This is so ooooooooooolllllllllllllllllllllldddddddddddddddddddddd ... also . Auto OC is bad ..


----------



## shantanu (Dec 8, 2006)

i have posted this for those who just want to play games and are newbies not for pros like you bro.... but if you talk of other heavy techniques should i provide you with the best frequencies which are quiet stable for many cards.... post a reply


----------



## codename_romeo (Dec 8, 2006)

shantanu....................
i have an onboard graphics cards ati x200, can i overclock it?


----------



## shantanu (Dec 8, 2006)

yeah you can surely . if you want i can give you the proper guide to how to and the software used..


----------



## codename_romeo (Dec 8, 2006)

Shantanu please give me the software n guide on how to do it.


----------



## samrulez (Dec 8, 2006)

Use Riva Tuner or Ati Tool.......OC and then start Riva Tuner's Hardware monitoring tool and run a game like NFS Carbon for about 2hrs and check the temps.....or just do it by hitting Scan For Artifacts in ATi Tool....

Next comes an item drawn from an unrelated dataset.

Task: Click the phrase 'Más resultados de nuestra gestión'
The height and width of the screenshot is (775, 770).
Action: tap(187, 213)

Don't go for Auto...it just goes high on mem and low on core.....and in some lowend cards the mem is not cooled and may get screwed up... 


@codename_romeo: Don't try to OC coz it may just help by 2-3fps and in most mobos the IGP is built into the main chipset or nothbridge..so you may end with your mobo screwed...


----------



## samrulez (Dec 8, 2006)

*Overclocking nVidia Cards.*

Overclocking nVidia Cards.

Most of us own a nvidia card and want to get max out of it. So.....why not overclock it??

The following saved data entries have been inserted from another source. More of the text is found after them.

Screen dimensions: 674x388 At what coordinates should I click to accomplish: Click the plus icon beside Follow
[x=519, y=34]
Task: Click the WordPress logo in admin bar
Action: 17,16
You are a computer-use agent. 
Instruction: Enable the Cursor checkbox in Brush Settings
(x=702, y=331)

*Is overclocking dangerous?*

Most people think its dangerous. But well..... let me tell you its only dangerous if you do it, the wrong way. So just follow instructions and you won't blow your card. 




*What do I need for Overclocking??*

Things that you need to get/download before you start overclocking.


1)A nvidia graphics card. Duh!
2)Foreceware Drivers. (I recommend v92.91 for best performance)
3)CoolBits. [ *downloads.guru3d.com/download.php?det=815]
4)Riva Tuner [*downloads.guru3d.com/download.php?det=163]
5)rthdribl [*www.daionet.gr.jp/~masa/rthdribl/]
6)NV Temp logger (google  )
7)3D Mark 05, 03
8)ATi Tool [*downloads.guru3d.com/download.php?det=725 ]


*What is gfx card overclocking dependent on???*


Like processor overclocking depends on various things like ram,motherboard etc...Its said that graphics card overclocking is not much dependent upon anything,however you do need a better SMPS and cooling.


*Things to do before overclocking. Check if your card is capable of getting Oced!*


1)Start nv temp logger.
2)And run rthdribl or a game like NFS for about 1hr and check the highest temp. If it exceeds 75 degs then read no further, without better cooling!
3)Run 3D Mark 05 and note down the score.




*Finally, “Overclocking”!*
So this is out to OC your card.......





*Method 1 :- CPL*


1)Double click on CoolBits (the .reg file you downloaded) And confirm “yes”
2)Right Click on desktop--->Properties------->Settings Tab---->Advanced---->gofore xxxx (xxxx will be your cards modle number).----->Clock Frequencies.----> Manual Overclocking.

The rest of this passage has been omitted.